The Best (and Worst) Funny Fatherhood Jokes 👋

Celebrate the joys (and challenges) of fatherhood with our collection of funny fatherhood jokes! These jokes capture the humor of being a dad, from the sleepless nights to the unforgettable dad moments. Whether you’re a dad yourself or just enjoy the lighter side of fatherhood, our funny fatherhood jokes will have you laughing at the ups and downs of parenting. Explore the best jokes that every dad can relate to!
If you see a crime at an Apple store, are you an iWitness?
What do you call a fibbing cat? A lion.
A couple of hours after Trump approved "offensive" cyber strikes against Iran's missile systems, he is heard shouting at his generals Trump : WHAT DO YOU MEAN WE ARE NOT SENDING THE TROOPS???? General : But..But… sir, this is an attack via cyber space.. Trump : DO YOU THINK I AM THAT STUPID?? WHAT'S THE SPACE FORCE FOR THEN???
RIP to longtime ‘the Price is Right’ host Bob Barker He’s still alive, but he’s 95 years old, and I want my guess to be closest without going over.

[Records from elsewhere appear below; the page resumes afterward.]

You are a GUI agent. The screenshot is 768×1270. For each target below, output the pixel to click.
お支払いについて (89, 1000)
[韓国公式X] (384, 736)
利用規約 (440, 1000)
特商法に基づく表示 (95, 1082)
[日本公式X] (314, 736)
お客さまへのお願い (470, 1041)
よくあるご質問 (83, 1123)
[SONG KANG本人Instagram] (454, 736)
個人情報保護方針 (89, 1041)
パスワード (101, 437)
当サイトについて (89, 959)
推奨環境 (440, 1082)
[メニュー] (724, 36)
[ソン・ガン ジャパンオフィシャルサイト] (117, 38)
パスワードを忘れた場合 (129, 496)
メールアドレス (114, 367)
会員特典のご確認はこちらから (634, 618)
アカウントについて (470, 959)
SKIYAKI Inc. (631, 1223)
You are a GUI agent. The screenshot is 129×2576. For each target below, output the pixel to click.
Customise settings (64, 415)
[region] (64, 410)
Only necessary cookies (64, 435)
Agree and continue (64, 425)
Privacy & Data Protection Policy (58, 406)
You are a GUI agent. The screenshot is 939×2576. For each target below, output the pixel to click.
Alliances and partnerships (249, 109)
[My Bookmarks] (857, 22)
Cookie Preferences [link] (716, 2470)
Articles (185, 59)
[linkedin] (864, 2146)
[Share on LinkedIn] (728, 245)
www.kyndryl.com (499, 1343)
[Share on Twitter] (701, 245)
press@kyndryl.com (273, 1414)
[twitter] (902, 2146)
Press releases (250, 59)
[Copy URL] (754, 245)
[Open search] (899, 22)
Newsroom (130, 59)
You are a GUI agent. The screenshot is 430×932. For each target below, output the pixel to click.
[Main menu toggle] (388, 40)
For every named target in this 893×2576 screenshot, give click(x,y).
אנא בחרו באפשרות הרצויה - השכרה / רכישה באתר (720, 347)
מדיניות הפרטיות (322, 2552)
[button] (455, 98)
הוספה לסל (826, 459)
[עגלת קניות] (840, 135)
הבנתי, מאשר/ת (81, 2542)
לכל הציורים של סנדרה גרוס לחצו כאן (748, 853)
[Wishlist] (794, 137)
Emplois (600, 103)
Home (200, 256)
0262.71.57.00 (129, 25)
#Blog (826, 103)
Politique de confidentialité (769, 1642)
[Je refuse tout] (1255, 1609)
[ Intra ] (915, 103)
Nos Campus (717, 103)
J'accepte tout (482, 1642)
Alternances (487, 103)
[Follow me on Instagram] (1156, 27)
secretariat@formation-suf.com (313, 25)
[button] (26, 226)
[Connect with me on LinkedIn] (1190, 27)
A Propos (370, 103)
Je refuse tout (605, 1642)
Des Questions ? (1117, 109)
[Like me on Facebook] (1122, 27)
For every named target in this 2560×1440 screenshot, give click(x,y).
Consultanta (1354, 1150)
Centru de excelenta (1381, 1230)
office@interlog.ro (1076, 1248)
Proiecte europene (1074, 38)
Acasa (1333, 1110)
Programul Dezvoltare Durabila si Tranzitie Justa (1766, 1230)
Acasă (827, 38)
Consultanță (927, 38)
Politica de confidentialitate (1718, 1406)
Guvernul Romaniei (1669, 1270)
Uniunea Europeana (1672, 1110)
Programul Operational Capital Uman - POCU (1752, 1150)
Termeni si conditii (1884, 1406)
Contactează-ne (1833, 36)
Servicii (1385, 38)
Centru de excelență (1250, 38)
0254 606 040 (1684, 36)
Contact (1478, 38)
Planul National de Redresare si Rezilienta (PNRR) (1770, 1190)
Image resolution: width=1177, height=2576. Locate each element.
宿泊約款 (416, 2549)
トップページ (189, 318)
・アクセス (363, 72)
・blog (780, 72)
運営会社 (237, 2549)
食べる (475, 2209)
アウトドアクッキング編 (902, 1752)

- I saw two men beating my mother in law - and you didn’t do anything?- nah, 3 people would be too many
What do you call a mass murderer on a bike? A Cyclepath.
Me and my best friend had an argument yesterday So, I stole his wheelchair because I was angry at him.You'll never guess who came crawling back[Note: I don't mean anyone anything by this. It's just a joke. Please don't get offended]
I knew my mom was pissed when she cursed in a different language. Her sign language was on point.
Today I went for a walk with a beautiful woman Then she noticed me, so we went for a run
Yo mamma so hairy She gotta comb her wrist to see what time it is
Roses are red, violet's are blue When I listen to rock music. My neighbours do too.
How did a woman on death row pro long her execution? She couldn’t decide what to eat for her final meal
Why did the blonde tip toe near the medicine cabinet? Because she didn't want to wake the sleeping pills.
To the man in the wheel chair who stole my camouflage jacket, You can hide but you cant run.
A poor man, a well off middle class man, and an extremely wealthy man in the 1% find themselves at the same event. The poor man and middle class man run into the wealthy man when they find out there's complimentary donuts and arrive to see him wrapping up 10 of the last 12 donuts and pocketing them As the wealthy man is leaving he walks up to the middle class guy, motions to the poor man and whispers in his ear: "watch out, he's trying to take your donut.